Nokia Q1 2015 results published
Nokia has published its interim results for the first quarter of 2015. With the mobile phone division having been part of Microsoft for some months now, this leaves the Nokia Networks Nokia Technology as the two elements of the company.
There was strong year on year sales growth for both divisions but there was weak profitability within Nokia Networks but this was compensated by good performance in Nokia Technologies
The Nokia Networks division of the company saw 15% net sales growth in four out of its six regions. Also the non-IFRS, International Financial Reporting Standards, operating margin declined from 9.3% to only 3.2%. The company stated that this 61% year on year decline in operating profit resulted chiefly from the lower level of software sales, lower levels of system integration and the short term impact of strategic entry deals. There were also impacts from exchange rate variations and the investment in new technology including 5G.
The recently announced acquisition of Alcatel Lucent is obviously starting to have an impact, but the long term gains certainly seem to be promising as the combined entity will be able to have a much large presence in the market than the two individual companies.
Nokia HERE, the division that caters for mapping solutions saw a 25% year-on-year growth in net sales, with 29% year-on-year increase in sales of new vehicle licenses for embedded navigation systems.
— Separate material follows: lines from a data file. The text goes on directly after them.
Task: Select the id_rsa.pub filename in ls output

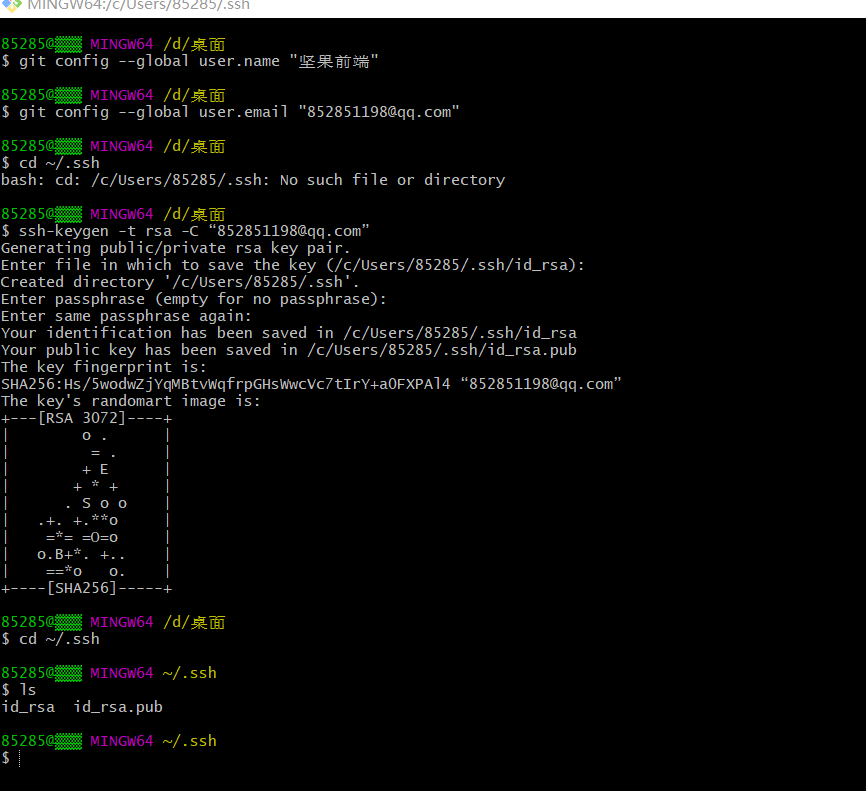Action: pyautogui.click(x=116, y=706)
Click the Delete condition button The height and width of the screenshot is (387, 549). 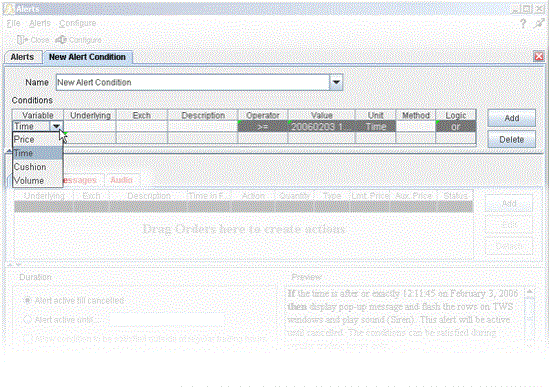(x=512, y=140)
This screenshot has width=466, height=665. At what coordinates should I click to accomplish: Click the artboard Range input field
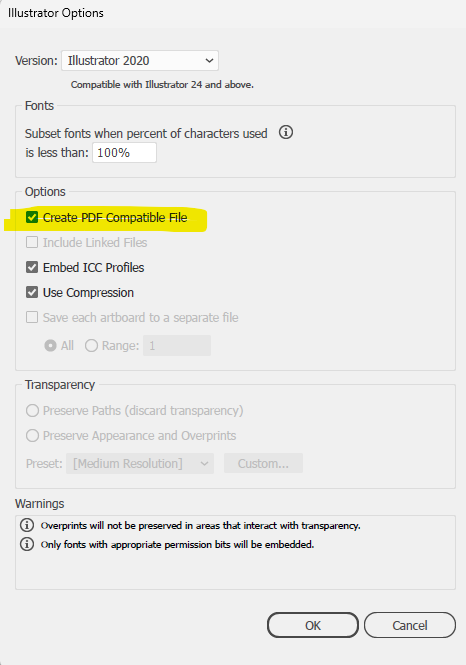177,346
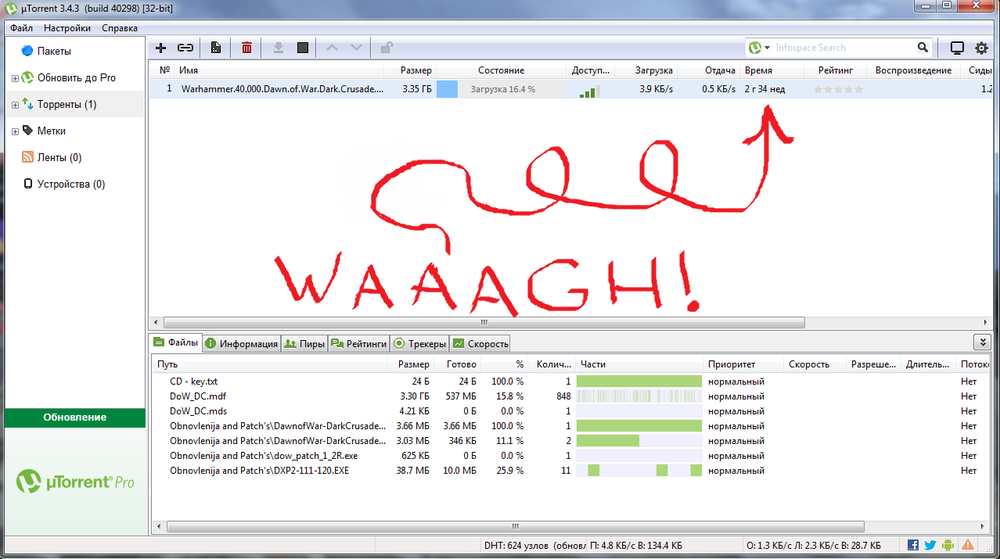The height and width of the screenshot is (559, 1000).
Task: Expand the Торренты (1) tree node
Action: click(15, 105)
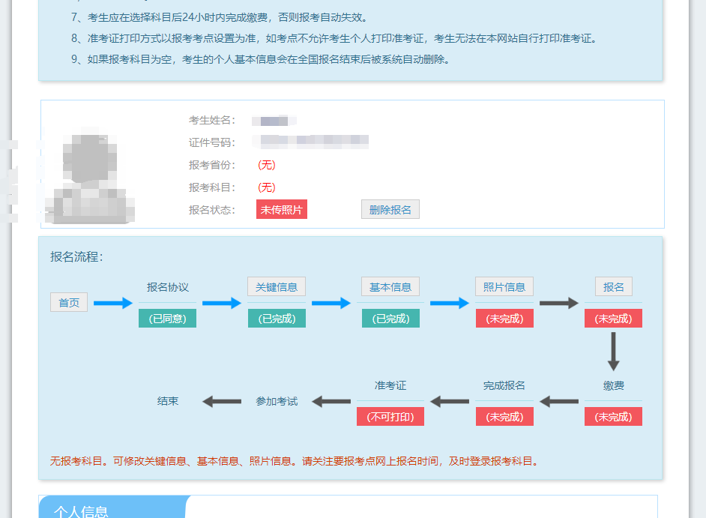Click dark arrow between 照片信息 and 报名
Image resolution: width=706 pixels, height=518 pixels.
point(559,303)
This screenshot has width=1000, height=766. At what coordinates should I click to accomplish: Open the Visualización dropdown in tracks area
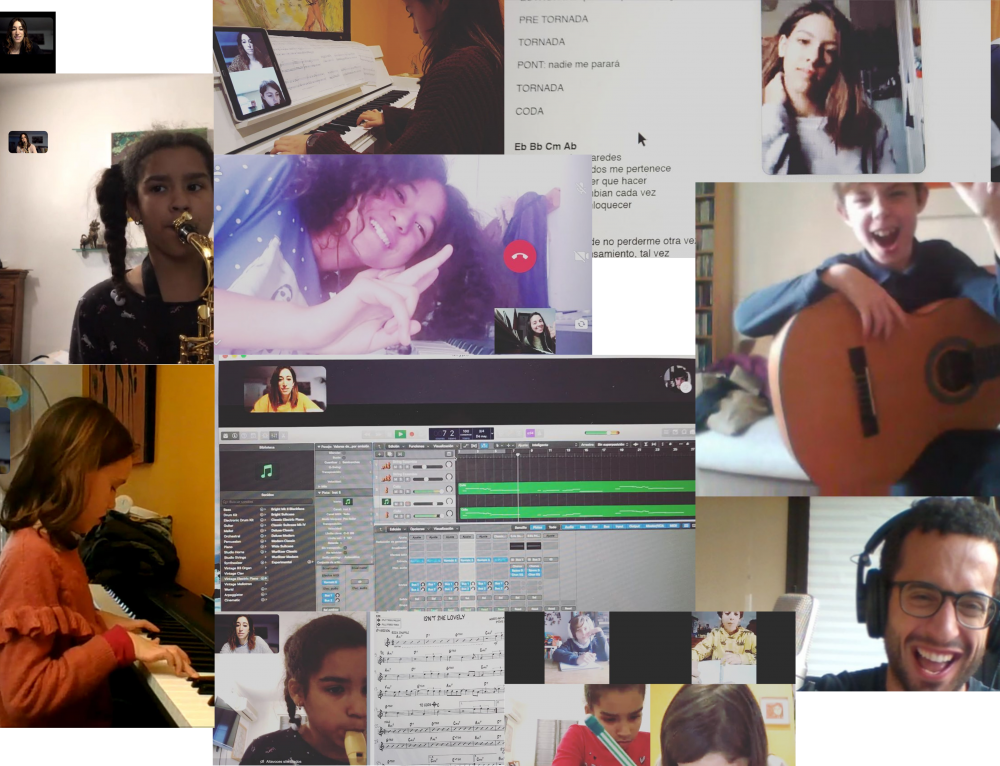(445, 447)
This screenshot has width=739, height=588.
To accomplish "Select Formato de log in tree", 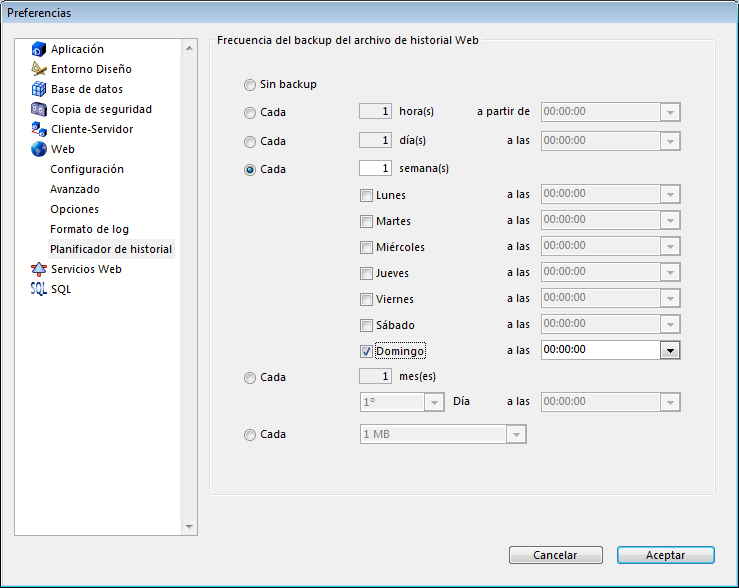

Also the figures showed that there was a 90% year-on-year growth in non-IFRS operating profit, with non-IFRS operating margin expanding to 7.3% from 4.8%.
Nokia Technologies, the area of the company that deals with the technologies and licensing saw a major level of growth both in terms of turnover and profit. There was a 103% year-on-year growth in net sales and 124% growth in non-IFRS operating profit. The company stated that this was primarily due to non-recurring adjustments to accrued net sales from existing agreements, revenue share related to previously divested intellectual property rights, and intellectual property rights divested in the first quarter 2015. In addition, net sales and non-IFRS operating profit benefitted from higher intellectual property licensing income from existing licensees.